L had known many, many people, even if they hadn't known him, and only a few of them had been "unique." Incidentally, Laura was one of them. "If it means anything, I have never met anyone like you," he said, shrugging one shoulder in that controlled, careful way that showed how much attention he paid to even the most natural actions. "Most people don't understand me, and I don't understand most people... you wouldn't have been alone. I am happy that you feel you can understand me now, though," L said, an encouraged uplift at the end of his sentence. His own voice, like Laura's, tended towards an unsoothing monotone, but occasionally, he made more of an effort to sound like he had a feel for natural speech patterns. Usually, it was only because he was mimicking a pattern he had heard someone else use, precise to the point where it clearly wasn't his inflection.

"Français?" L asked interestedly. "My mother spoke French at home... it was the first language I heard. I liked it." He spoke it fluently, of course, but it seemed a little redundant to share information like that. It was like bragging, especially after Laura said that she didn't speak it well. "The Eiffel Tower is overrated," he said helpfully, instead. "Philosophy is something I enjoy but do not take too seriously... I like some of the Russian existentialists, like Dostoevsky... but otherwise, it is merely an idle hobby. Theology... I stay away from, but I am certain that your experiences make you something of an expert on the topic." He tilted his head quizzically when Laura mentioned astrology, since it was something he had little to no experience with. "Astrology? You mean... star signs?
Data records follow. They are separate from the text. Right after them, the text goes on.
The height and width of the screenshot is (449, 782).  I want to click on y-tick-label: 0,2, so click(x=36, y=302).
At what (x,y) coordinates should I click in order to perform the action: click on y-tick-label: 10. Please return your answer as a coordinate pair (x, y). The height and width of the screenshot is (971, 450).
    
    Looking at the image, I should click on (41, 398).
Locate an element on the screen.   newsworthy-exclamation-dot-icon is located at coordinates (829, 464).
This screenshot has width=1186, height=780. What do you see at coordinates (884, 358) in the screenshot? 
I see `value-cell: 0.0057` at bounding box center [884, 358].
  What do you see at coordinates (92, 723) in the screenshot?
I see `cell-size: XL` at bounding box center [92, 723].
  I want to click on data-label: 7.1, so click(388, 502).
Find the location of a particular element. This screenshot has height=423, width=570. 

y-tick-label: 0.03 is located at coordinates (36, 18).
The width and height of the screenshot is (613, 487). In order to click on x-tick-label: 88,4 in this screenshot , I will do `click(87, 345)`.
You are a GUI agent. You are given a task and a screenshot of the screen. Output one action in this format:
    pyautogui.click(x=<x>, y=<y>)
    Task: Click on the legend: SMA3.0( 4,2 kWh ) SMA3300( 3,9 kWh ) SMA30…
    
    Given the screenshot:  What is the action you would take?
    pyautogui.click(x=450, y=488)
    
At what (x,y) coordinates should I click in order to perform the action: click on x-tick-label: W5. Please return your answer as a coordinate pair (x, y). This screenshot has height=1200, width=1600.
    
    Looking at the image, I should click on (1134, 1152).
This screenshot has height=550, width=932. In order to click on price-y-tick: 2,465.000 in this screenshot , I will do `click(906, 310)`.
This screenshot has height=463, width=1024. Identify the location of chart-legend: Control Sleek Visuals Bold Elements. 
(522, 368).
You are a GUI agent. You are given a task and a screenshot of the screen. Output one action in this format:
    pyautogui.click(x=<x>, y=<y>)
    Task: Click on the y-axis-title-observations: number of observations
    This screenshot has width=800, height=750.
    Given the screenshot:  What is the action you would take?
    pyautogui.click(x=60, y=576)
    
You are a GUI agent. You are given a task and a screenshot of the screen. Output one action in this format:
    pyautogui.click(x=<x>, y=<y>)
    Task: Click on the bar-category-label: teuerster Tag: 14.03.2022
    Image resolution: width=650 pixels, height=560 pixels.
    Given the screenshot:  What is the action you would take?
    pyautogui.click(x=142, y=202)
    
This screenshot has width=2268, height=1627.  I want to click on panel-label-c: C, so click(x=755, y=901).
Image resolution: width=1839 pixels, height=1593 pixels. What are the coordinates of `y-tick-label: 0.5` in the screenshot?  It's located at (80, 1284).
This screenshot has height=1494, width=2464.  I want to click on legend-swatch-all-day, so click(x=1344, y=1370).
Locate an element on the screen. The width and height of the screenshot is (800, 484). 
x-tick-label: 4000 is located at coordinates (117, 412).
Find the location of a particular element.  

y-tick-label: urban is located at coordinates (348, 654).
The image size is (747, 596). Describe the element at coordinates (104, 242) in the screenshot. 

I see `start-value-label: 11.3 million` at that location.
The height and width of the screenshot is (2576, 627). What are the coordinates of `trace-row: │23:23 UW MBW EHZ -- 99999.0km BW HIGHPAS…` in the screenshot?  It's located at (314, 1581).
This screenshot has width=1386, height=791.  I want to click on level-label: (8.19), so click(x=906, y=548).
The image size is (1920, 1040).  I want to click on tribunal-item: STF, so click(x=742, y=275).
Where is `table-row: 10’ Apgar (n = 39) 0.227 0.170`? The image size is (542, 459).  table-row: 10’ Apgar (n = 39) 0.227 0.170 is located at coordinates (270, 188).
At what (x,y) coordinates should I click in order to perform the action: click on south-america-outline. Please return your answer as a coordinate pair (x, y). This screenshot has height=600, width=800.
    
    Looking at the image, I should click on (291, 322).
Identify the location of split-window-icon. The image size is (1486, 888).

The sun traveling around the Ecliptic and passing through the constellations of the zodiac?"

He closed his eyes, able to better tolerate contact without visual sensory input. The soothing feel of Laura's cool hand felt nice against his forehead, and he sighed quietly. "Not badly... it is not a physical ache. I suppose that your confirmation of such a thing is more comforting than knowing that people kill people... and that some people are easier to kill than others, and that killing comes more easily to some." it made L dizzy, to think about such things. The last time he'd felt that sense of vertigo was in early November, on the chilly rooftop of that building, contemplating death and control and how they related to each other. Ironic, that he was here now, closely associating with someone who cared nothing for control (he deduced this from her statements about fate) and was an embodiment herself of death. He took her hand when it was offered, pulling himself to his feet. "I don't mind. Just as long as the food has some sugar in it, and no meat," he said, biting his lip. "I don't like the way meat tastes. Did you cook a lot, back on earth?" it was notable that L did not say something like "when you were alive," choosing instead to relate to a state they shared. They were both passengers of Spaceship Earth, now somewhere else.